Kami harus menunggu sekolah sepi, takutnya malah ketemu Adelio. Saat merasa tepat akhirnya aku dan sahabatku keluar. Sebenarnya sekolah tidaklah kosong, anak-anak yang ikut ekskul masih tetap ada disini, tapi aku rasa Adelio sudah pulang. Setelah mengambil tas di kelas kami berpencar. Intan dan Tari pulang dan Dira ada acara PMR. Ruang klub sastra dengan markas PMR ibaratkan sabang dan merauke, kami harus jalan sendiri di sini.

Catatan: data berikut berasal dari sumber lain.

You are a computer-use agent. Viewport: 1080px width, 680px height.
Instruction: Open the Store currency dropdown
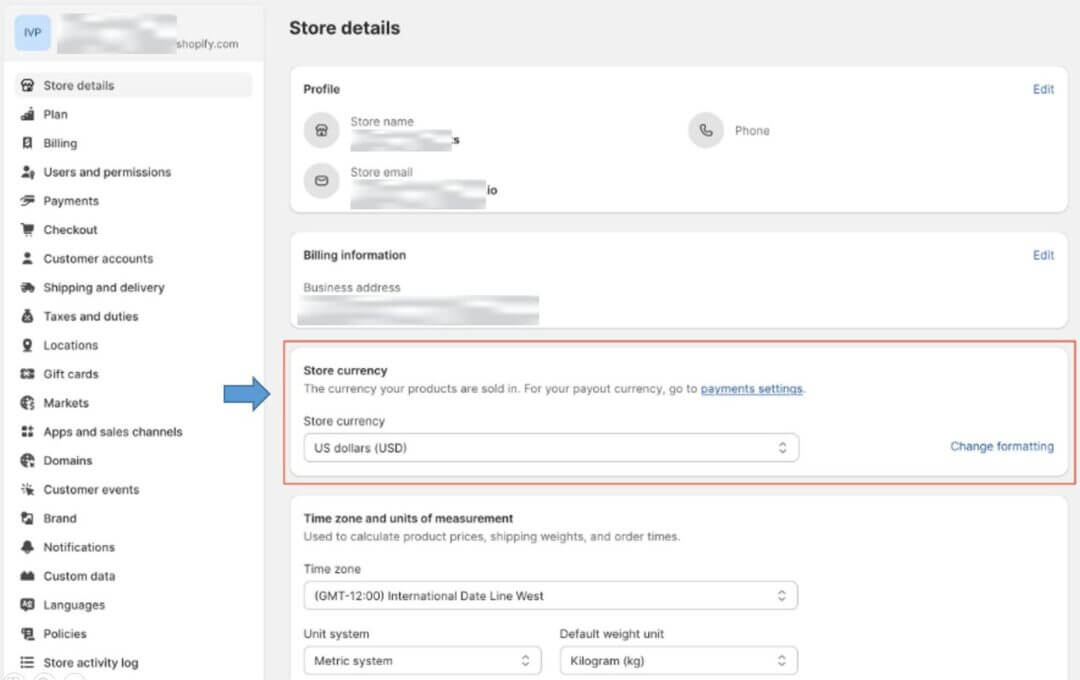click(550, 447)
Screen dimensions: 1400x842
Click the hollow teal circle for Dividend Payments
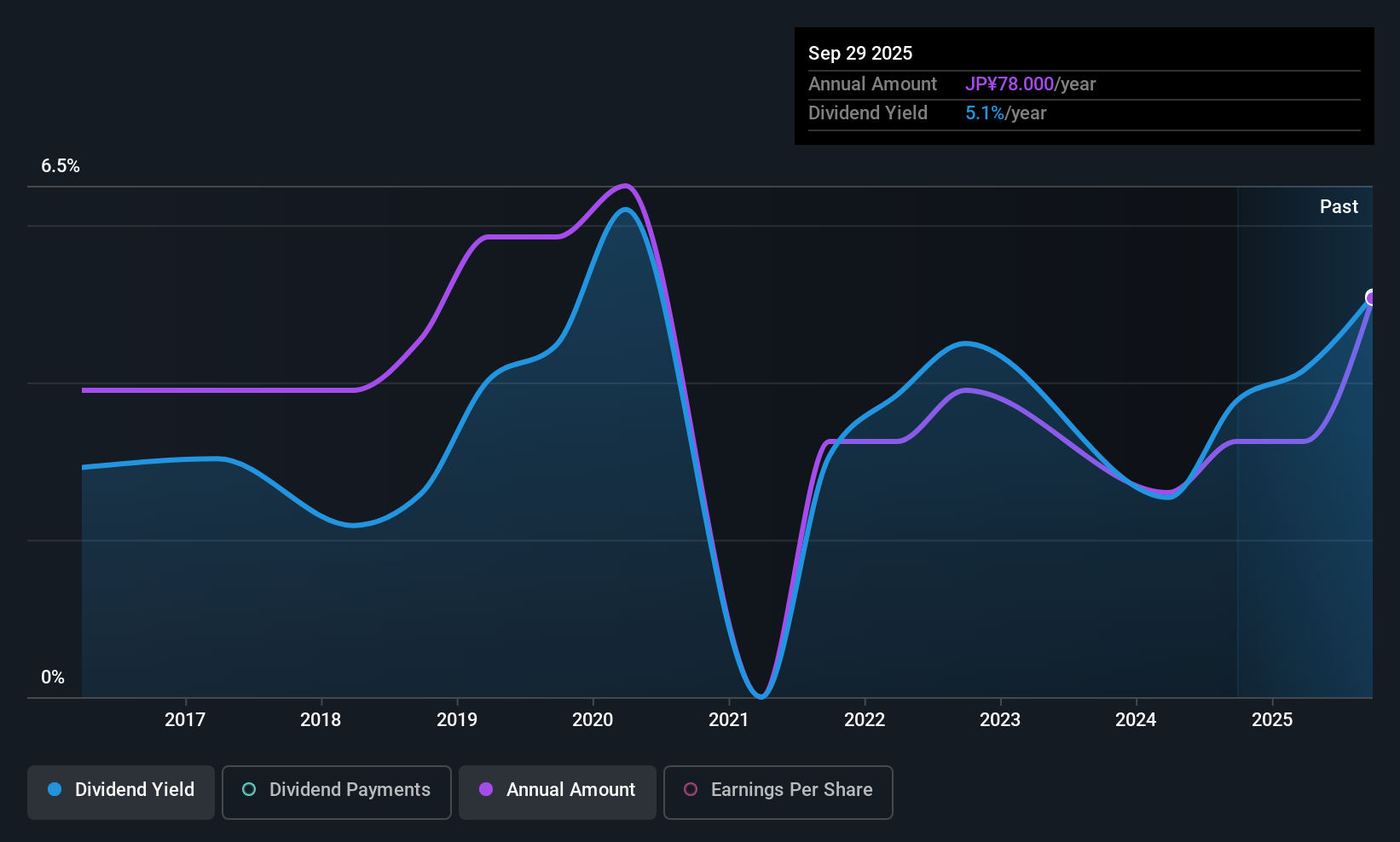[x=249, y=790]
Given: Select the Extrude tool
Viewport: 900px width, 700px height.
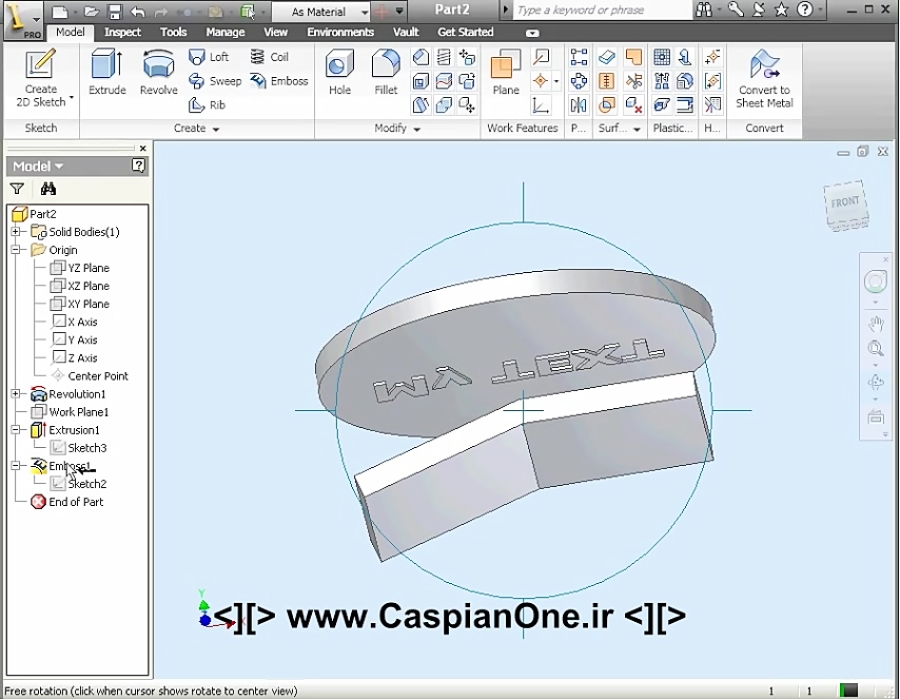Looking at the screenshot, I should (107, 70).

Aku tertunduk, banyak hal yang membebani pikiranku. Aku menghitung ubin yang aku injak, berfikir apa yang harus aku lakukan. Menghindar? Bukankah kata Adelio menghindar dari suatu masalah itu nggak guna? Aku menghembuskan napas lelah, mengencangkan tali tas agar mantap disandang.
“Awww.” Desisku.
Aku serasa menabrak tembok sampai terpelanting seperti ini, langkah kaki mendekat menghampiriku, seseorang mengulurkan tangan kanannya membantu aku berdiri. Aku menengadah, jantungku berdetak tidak terkendali dia Adelio yang menyambut dengan senyuman khasnya. Aku dengan sukarela mengapai tangan Adelio dan berdiri.
“Lo ada masalah? Kenapa kita bertemu disaat lo punya masalah mulu?” ucap Adelio.
Aku tertegun, benar apa yang dikatakan Adelio kenapa kami bertemu disaat aku punya masalah. Adelio mengajakku duduk di bangku beton yang ada didepan kelas, dia menaikkan daguku dan memaksa menatap matanya.
“Lo kenapa Ness?” tanyanya dengan lembut.
“Lo jauhin gue Lio, gue mohon.”
“Lho, gue baru aja ketemu lo Ness. Dari tadi gue keliling periksa semua kelas dan gue nggak ketemu lo. Kenapa gue harus ngejauh dari lo, gue salah apa ya?” tanya Adelio bingung.
“Gue takut.” Desisku, aku takut karena tidak sengaja tadi aku melihat Nevan menatap tajam dari kejauhan.
“Takut sama siapa? Bilang sama gue biar gue hajar.” Tangan Adelio mengepal, aku menggeleng menatap lemas.
“Nevan Lio, dia nggak suka lihat lo sama gue.”
Adelio menghembuskan napasnya berulang kali, dia tersenyum. “Lo takut gitu sama dia? Bilang sama dia ya, jangan campur aduk urusan kita. Lo diapain bilang gue.”
Aku menggeleng, “Gue takut lo dipukul Nevan.”
“Gue balas pukul.”
“Gue nggak mau dia luka.”
“Nggak sampai luka kok, palingan lecet dikit.”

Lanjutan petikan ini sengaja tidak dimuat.